Colombia and Israel
Owen Bennett Jones introduces personal stories, analysis and wit from BBC correspondents abroad. In this edition:
Coca and coffee, war and peace
The announcement that representatives of the Colombian government, and the rebel forces called the FARC who've been fighting each other for nearly 50 years, would meet for talks in Oslo this week might seem like the beginning of the end of their conflict. Certainly FARC's grip on many of its former strongholds has weakened, under sustained and high-tech aerial attacks from the state's armed forces.
FARC is now weak enough that outsiders such as Arturo Wallace can now visit places once off-limits - like the mountainous territory where its leader was killed last year. But as he found, rural, remote regions of Colombia like this still offer their inhabitants very few chances to make legal money - or break free of the coca trade.

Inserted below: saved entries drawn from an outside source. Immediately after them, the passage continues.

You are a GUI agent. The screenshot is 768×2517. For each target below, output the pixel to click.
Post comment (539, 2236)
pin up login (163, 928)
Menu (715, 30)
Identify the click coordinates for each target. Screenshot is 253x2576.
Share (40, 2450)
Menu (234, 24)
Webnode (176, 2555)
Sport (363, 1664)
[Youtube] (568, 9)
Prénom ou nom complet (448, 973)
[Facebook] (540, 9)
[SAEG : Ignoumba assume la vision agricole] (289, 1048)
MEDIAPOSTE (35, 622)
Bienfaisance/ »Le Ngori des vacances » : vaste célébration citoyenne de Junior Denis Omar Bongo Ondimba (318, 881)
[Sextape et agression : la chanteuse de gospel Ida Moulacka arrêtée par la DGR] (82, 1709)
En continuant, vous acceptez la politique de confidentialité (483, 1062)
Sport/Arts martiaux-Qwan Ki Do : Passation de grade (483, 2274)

Jerusalem's other territory dispute
A few months ago Kevin Connolly wrote a memorable contribution to From Our Own Correspondent describing the ethical dilemmas posed his by his lemon tree. That piece involved the view from his study to the spot the lemon tree had been installed –his Jerusalem balcony.
He’s now made it out as far as the shed where his rubbish is kept, and had some alarming encounters ... with some of Israel's gangs of feral cats. There are believed to be more than 2 million of them - and they're tough.